Digital library of New Zealand and Pacific Island texts and materials

The New Zealand Electronic Text Collection (NZETC; Te Pūhikotuhi o Aotearoa) is a freely accessible online archive of New Zealand and Pacific Islands texts and heritage materials that are held by the Victoria University of Wellington Library. It was named the New Zealand Electronic Text Centre until October 2012.

At the beginning of 2012 the collection contained over 1,600 texts (around 65,000 pages) and received over 10,000 visits each day. It is one of two similar collections of older New Zealand publications that have been digitised, the other being the Early New Zealand Books collection from the University of Auckland Library.

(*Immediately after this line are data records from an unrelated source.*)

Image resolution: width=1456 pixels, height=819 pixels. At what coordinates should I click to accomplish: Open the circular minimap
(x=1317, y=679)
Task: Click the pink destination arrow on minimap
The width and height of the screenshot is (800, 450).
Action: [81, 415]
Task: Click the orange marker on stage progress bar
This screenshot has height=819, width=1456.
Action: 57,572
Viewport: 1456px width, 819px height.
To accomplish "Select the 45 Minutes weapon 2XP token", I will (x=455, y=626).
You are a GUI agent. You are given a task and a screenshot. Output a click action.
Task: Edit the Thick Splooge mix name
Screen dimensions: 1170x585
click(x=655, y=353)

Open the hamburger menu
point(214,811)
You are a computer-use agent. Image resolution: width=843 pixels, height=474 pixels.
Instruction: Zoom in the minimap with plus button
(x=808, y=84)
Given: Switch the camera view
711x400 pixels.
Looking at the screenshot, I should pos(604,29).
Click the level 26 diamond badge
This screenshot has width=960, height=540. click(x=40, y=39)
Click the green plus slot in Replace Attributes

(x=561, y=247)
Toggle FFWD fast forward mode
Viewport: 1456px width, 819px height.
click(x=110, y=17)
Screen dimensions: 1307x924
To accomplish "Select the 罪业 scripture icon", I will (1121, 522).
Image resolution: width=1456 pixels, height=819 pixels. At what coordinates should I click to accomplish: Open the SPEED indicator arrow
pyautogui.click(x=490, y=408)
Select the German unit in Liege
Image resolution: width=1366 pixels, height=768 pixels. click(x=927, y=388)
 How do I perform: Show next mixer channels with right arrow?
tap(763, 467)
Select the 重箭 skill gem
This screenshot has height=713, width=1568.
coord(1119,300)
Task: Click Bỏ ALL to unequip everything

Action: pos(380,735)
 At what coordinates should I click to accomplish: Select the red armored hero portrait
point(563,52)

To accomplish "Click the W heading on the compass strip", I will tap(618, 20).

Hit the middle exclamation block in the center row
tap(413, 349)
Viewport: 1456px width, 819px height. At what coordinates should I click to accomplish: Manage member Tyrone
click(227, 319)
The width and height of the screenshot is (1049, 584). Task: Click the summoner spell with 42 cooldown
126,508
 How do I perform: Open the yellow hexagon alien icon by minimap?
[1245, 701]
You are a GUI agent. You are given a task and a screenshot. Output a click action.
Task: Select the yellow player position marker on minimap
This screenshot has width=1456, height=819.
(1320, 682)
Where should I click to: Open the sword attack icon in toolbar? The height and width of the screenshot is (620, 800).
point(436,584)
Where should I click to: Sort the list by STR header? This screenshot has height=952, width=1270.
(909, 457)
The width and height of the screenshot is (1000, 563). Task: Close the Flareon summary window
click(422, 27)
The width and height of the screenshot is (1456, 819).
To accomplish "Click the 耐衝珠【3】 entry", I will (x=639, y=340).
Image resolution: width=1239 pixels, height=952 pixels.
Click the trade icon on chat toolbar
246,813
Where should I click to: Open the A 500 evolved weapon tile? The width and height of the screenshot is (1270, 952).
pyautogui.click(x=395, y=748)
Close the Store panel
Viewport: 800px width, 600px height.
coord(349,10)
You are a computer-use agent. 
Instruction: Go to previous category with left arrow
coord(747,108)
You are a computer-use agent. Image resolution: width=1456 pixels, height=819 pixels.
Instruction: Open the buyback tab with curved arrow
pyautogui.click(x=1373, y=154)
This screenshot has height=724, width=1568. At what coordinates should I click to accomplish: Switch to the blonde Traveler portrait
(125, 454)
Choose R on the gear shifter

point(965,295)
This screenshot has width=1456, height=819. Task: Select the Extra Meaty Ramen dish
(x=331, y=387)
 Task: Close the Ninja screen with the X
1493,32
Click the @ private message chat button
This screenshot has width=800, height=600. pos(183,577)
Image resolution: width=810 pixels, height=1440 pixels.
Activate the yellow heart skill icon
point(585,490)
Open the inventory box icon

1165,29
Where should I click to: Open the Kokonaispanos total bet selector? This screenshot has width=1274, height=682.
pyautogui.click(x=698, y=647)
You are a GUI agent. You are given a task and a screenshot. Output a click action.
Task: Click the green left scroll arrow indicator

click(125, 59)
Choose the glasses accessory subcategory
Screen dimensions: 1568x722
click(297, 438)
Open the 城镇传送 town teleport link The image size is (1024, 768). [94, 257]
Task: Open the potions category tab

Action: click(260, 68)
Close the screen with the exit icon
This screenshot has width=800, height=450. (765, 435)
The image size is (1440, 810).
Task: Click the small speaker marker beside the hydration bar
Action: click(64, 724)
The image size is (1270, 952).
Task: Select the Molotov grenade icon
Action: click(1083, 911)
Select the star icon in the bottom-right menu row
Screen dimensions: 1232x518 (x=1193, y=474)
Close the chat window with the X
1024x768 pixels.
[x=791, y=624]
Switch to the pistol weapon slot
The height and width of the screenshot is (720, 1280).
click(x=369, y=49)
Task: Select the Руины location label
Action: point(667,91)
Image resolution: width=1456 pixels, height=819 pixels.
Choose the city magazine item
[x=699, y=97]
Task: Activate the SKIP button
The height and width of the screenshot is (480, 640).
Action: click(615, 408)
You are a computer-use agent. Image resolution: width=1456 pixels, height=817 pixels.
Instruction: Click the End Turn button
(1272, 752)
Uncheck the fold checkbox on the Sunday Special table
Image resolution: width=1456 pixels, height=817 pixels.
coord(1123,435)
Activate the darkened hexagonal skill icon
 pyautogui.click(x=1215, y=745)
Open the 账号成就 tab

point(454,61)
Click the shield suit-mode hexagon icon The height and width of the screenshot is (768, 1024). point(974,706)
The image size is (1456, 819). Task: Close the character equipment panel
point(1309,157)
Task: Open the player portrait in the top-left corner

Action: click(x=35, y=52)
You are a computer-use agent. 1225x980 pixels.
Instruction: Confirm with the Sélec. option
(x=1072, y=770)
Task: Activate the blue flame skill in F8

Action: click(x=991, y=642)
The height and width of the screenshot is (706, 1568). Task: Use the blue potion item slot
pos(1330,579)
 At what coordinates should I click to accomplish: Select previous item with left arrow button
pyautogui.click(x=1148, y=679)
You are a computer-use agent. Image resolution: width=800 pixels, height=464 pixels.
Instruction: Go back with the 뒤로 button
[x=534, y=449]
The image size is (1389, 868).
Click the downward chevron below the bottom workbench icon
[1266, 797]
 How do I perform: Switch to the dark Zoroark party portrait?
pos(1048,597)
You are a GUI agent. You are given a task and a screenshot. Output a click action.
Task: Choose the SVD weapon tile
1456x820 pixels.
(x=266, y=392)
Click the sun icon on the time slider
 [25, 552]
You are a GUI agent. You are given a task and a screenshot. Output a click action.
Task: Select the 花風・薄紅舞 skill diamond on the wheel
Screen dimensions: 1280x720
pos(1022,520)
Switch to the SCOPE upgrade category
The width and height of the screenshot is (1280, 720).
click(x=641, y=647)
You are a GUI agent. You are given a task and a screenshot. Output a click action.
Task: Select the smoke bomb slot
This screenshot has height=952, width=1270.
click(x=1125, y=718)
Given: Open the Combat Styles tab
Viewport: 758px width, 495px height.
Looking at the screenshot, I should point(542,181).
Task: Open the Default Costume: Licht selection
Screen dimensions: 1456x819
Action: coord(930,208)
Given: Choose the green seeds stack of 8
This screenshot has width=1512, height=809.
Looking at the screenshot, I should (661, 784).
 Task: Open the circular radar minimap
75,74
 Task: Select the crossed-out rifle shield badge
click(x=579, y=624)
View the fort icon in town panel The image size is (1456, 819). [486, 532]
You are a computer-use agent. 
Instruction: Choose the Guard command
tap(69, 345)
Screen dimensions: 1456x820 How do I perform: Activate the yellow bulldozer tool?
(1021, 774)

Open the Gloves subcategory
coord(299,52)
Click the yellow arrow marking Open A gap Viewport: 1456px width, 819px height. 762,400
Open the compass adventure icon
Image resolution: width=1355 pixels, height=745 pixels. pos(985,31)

The New Zealand Electronic Text Collection was transferred from Victoria University of Wellington to the National Library of New Zealand on 2 July 2024. The National Library makes it available in its web archive.

==Projects and activities==
The Library worked with partners within Victoria University on projects for the NZETC including:
- Turbine, a literary journal (in cooperation with the International Institute of Modern Letters)
- Best New Zealand Poems (in cooperation with the International Institute of Modern Letters)
- Tidal Pools, to make available texts on Pacific islands history, language, culture and politics (in cooperation with Va'aomanu Pasifika, the Pacific Studies unit)
- Design Review, a Wellington architecture and design magazine from the late 1940s and early 1950s

The NZETC worked with external partners, such as:
- Digitisation and e-publishing of the Transactions and Proceedings of the Royal Society of New Zealand 1868–1961 (in cooperation with the National Library of New Zealand and the Alexander Turnbull Library)
- Learning Media (in cooperation with the Ministry of Education)
- La Trobe Journal (in cooperation with the Australian State Library of Victoria)

==Copyrights==
When original texts are out of copyright NZETC provides the digitised version under a Creative Commons Share-alike License (currently CC BY SA 3.0 NZ).

==Methodology and technology==
The NZETC is a part of the Text Encoding Initiative community of practice. They encode all their textual content in TEI XML which is transformed dynamically into HTML using XSLT. Authority files are maintained for works, people, places, organisations and, unusually, ships. Topic Maps are used for the main website structure.